2.) Plan your route, then plan 2 back up routes. Do not rely on GPS! GPS is a great thing, unless it's not. In most of my experience, GPS fails me. GPS doesn't know when the interstate or major highways are closed due to accidents or unexpected road work. This happened to me with our last trip to the neurologist. I'm in a strange city, with closed roads and detours, and I couldn't even pull up Google Maps to try and my way around because my phone service was also temporarily interrupted do to a mishap in programming. Luckily for me, I had printed off written directions with a secondary set of plan B written directions. I was easily able to navigate through city side roads to arrive where we needed to be.

3.) Have a go bag. I like to have a go bag ready with all of the important things like a few doses of meds, extra changes of clothing, copies of cards and such, note pads, crayons/pens/books, a toy truck, and some spending cash.
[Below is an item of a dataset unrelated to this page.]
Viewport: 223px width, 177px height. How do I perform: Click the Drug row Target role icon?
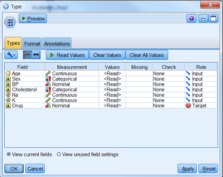point(188,106)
This way if I get an unexpected call and there's not enough time to pack, we have a bag ready to go in a pinch and it's not too inconvenient. 

4.) Take Back Up. I have a list of extended family members who can be ready to go at a moments notice. I don't like to make the trip alone, and it's always good to have someone else there to help out.

5.) Check on clinic specials at hotels, and use reward cards! Sleep smart! First, I use a points card and hotel reward card when booking overnight stays. I've developed a list of favorite hotels so that I don't have the stress of finding the best deals anymore. It's always best to ask the scheduling clinic if they have a parent liaison or a welcome center that can assist you in making arrangements. Often times, in cities with a notable child clinic or hospital, they will have special rates with area hotels. If they do not, don't be afraid to ask for a specialized rate. Hotel management are often very accommodating and will at the very list give you a corporate discount. The savings can be significant. My favorite is regularly $160+/night and with the clinic discount I can get the room for $85 + tax. My top choice is a hotel that has a free hot breakfast, indoor pool, fitness center, free local and long distance calls, AND a free hot, buffet style dinner with complimentary soft drinks and popcorn. This is a huge savings for us since that's 2 meals we don't have to pay for, and snacks we don't have to pay for and pack. I can use my reward card with them, and earn free nights as well, which REALLY helps out. Plus, if I book with my miles card, I can earn points on my credit card for additional perks like cash back bonuses, free nights, or even gift cards.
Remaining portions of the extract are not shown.